A circa un anno dalla sua release, possiamo affermare con sicurezza che Returnal è uno dei pochissimi connubi perfettamente riusciti tra gameplay e trama, in cui nessuna delle due componenti diventa preponderante rispetto all’altra. Se è vero il cuore dell’esperienza di gioco targata Housemarque risiede nel suo shooting tanto frenetico quanto ragionato, è altrettanto vero che, per sederti al tavolo dei tripla A, c’è bisogno di qualcosa in più. Lo sviluppatore finlandese è riuscito a mettere in piedi una trama interessante, narrata in maniera tanto spezzettata quanto affascinante, una lore convincente e, last but not least, una protagonista intrigante, profonda e con “qualcosa da dire”.

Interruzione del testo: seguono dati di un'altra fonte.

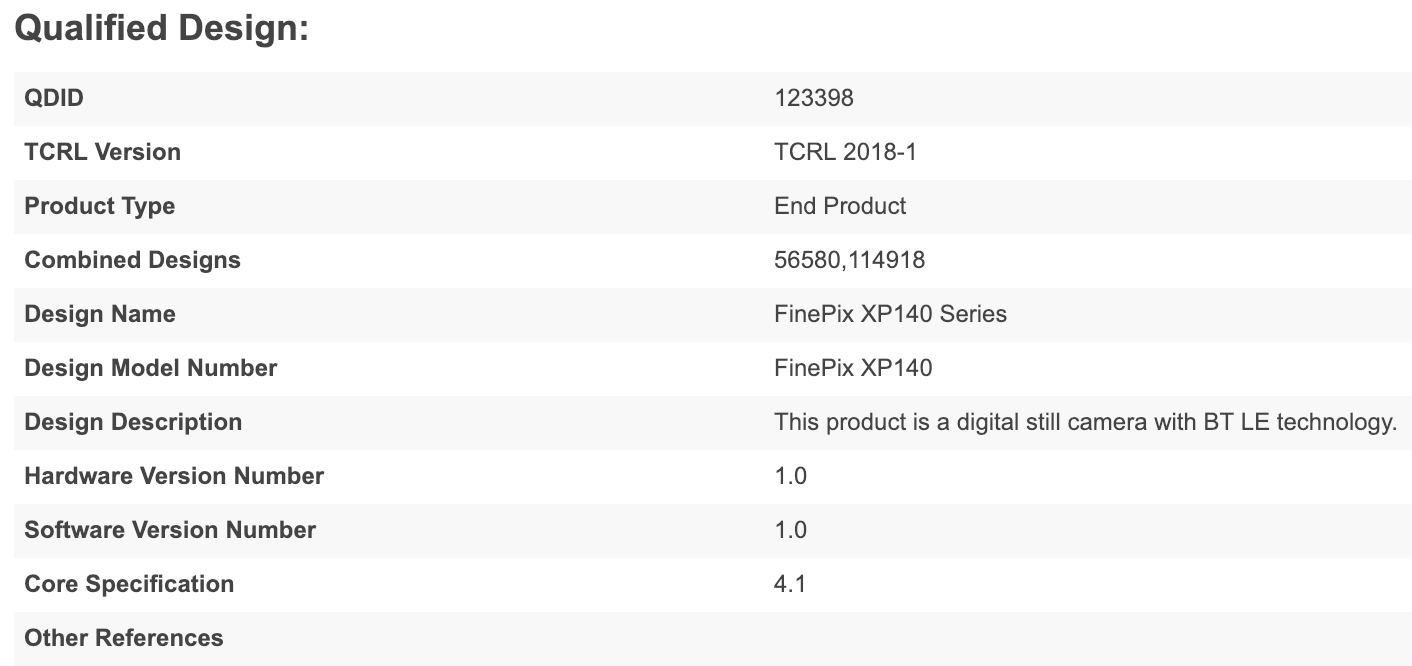Select the QDID value 123398
The width and height of the screenshot is (1412, 666).
813,98
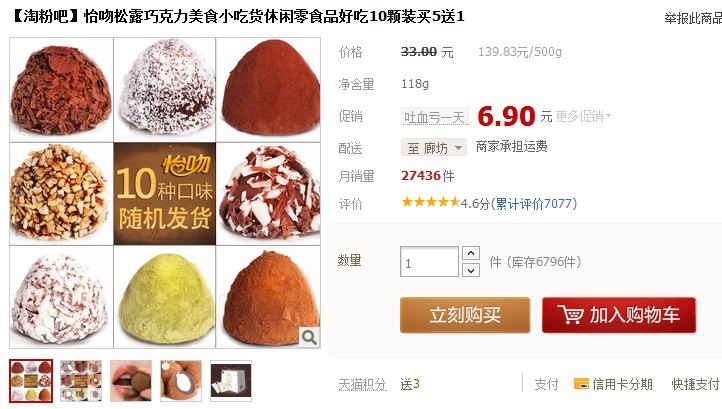Click the 吐血亏一天 promotion tag
Viewport: 722px width, 409px height.
[435, 117]
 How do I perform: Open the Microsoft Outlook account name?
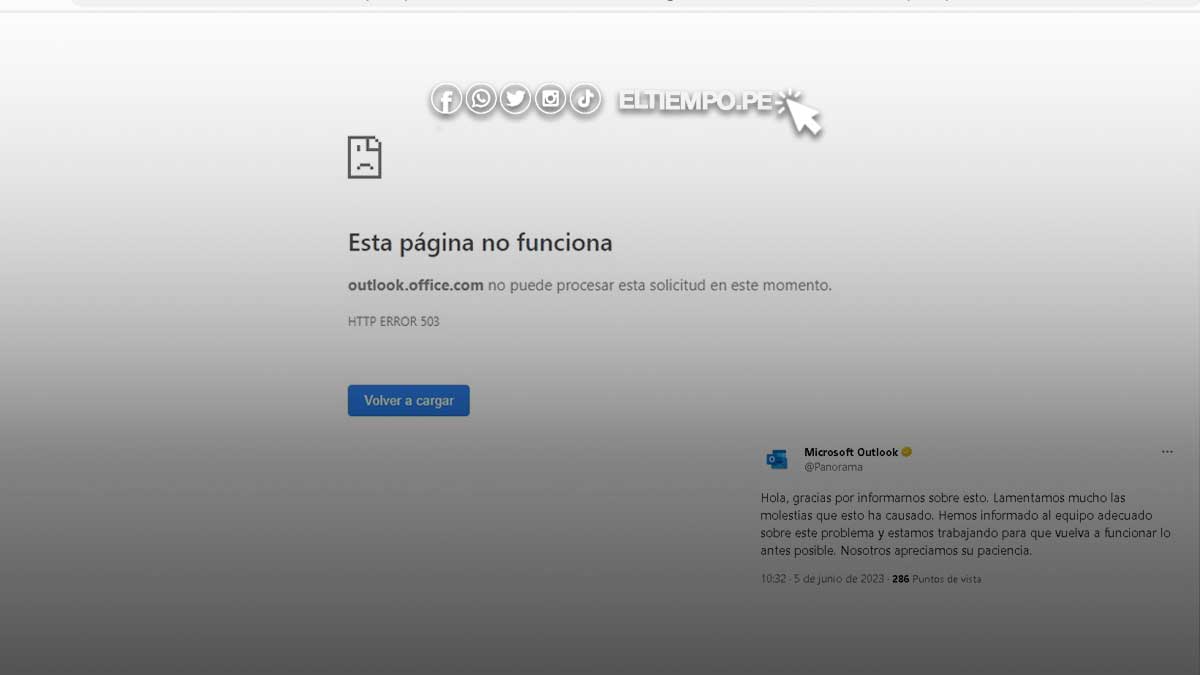pyautogui.click(x=851, y=452)
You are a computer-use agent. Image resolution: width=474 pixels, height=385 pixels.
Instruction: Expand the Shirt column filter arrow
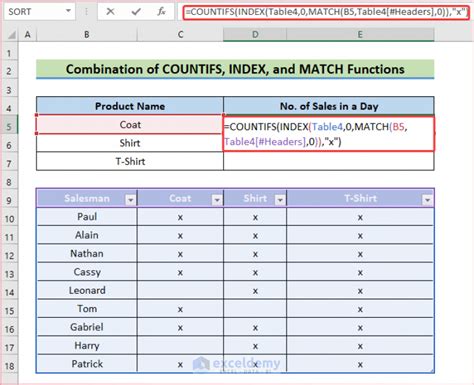coord(280,200)
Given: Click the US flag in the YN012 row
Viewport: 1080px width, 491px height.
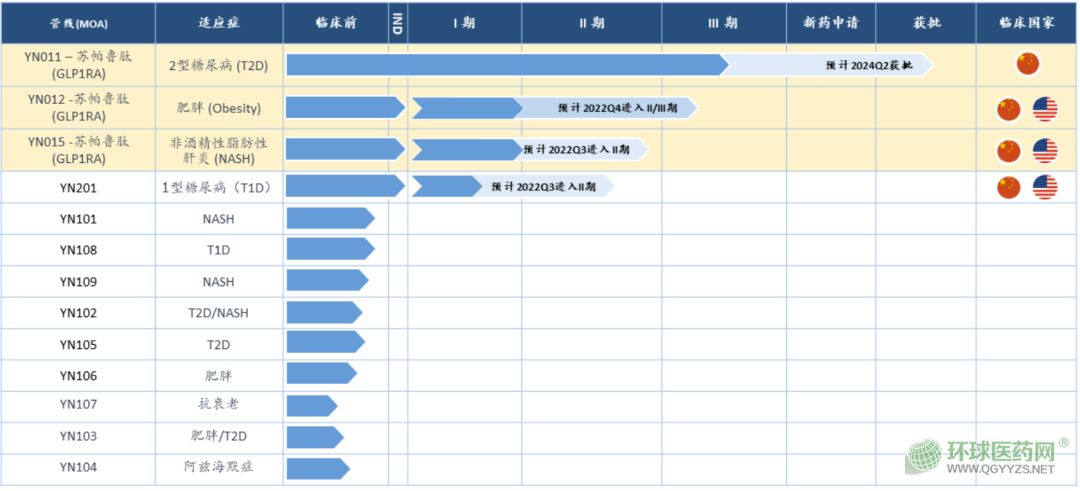Looking at the screenshot, I should tap(1045, 109).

Returnal ha dimostrato che è possibile sviluppare un tripla A con lo spirito di un indie, come forse solo Death Stranding era riuscito a fare prima, dichiarando con fermezza che il budget deve essere schiavo e mai maestro, sempre al servizio di quel guizzo creativo di cui siamo sempre alla ricerca.

L’avventura di Selene ha segnato l’ingresso di Housemarque nell’ambiziosa scuderia dei Playstation Studios, facendo comprendere l’approccio Sony alle sue acquisizioni, incentrate quasi sempre su piccoli team con grandi idee che, un gioco dopo l’altro, crescono e diventano adulti.

Returnal è l’esame di maturità di uno sviluppatore rampante, che supera brillantemente anche la prova su cui tutti lo ritenevano meno preparato: quel tema di italiano che, senza il supporto di una penna affilata e creativa, è destinato ad essere mero esercizio di tecnica o, peggio ancora, un triste foglio bianco.